- [Work to be completed] Look through the lines below, find those with the word "computer", and copy them.

---------------

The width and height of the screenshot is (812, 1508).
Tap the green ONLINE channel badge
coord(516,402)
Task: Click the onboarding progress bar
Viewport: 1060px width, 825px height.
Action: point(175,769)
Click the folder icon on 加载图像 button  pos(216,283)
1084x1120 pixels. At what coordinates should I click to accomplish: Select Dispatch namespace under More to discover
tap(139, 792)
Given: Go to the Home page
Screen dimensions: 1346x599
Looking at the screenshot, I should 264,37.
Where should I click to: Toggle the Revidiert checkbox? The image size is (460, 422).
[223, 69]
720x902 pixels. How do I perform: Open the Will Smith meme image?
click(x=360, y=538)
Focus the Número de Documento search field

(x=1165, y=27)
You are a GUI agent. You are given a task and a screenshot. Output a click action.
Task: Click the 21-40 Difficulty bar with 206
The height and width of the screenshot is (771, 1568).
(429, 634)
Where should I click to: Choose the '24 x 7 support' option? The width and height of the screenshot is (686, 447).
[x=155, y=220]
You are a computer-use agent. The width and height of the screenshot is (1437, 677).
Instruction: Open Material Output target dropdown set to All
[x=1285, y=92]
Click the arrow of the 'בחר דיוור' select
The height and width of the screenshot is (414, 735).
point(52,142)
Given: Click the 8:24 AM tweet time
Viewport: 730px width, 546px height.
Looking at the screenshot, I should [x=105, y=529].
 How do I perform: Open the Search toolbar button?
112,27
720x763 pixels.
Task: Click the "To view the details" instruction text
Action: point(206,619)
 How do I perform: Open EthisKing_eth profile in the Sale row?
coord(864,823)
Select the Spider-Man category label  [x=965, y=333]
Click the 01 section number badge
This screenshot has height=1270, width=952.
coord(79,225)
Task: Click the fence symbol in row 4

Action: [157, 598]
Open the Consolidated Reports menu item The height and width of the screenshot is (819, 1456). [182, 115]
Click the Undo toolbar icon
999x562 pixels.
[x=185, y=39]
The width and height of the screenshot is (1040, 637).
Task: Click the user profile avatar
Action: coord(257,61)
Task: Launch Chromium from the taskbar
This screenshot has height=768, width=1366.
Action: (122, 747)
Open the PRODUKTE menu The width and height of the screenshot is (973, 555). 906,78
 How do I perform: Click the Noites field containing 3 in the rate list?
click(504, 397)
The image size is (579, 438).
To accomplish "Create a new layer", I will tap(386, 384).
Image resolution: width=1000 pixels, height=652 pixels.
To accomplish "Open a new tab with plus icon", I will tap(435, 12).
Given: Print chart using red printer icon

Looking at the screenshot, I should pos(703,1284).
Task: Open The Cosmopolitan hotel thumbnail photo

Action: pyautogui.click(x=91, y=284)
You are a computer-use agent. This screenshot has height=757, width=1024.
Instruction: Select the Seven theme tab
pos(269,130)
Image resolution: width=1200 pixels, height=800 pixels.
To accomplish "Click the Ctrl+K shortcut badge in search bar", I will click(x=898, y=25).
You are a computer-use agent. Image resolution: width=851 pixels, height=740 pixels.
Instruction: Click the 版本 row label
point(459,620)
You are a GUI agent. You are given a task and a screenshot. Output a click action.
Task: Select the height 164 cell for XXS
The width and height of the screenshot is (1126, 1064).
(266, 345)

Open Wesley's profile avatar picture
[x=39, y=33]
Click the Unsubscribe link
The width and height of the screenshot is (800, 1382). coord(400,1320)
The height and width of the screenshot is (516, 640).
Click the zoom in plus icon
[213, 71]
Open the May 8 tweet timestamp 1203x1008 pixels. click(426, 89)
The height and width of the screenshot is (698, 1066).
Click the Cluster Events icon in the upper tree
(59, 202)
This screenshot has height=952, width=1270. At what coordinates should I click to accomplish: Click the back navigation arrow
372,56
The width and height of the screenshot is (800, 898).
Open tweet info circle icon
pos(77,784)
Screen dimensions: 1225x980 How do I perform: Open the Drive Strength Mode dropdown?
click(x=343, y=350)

---------------

- [Response to the exercise]
You are a computer-use agent. The width and height of the screenshot is (1437, 677).
You are a computer-use agent. This screenshot has height=757, width=1024.
You are a computer-use agent. Image resolution: width=851 pixels, height=740 pixels.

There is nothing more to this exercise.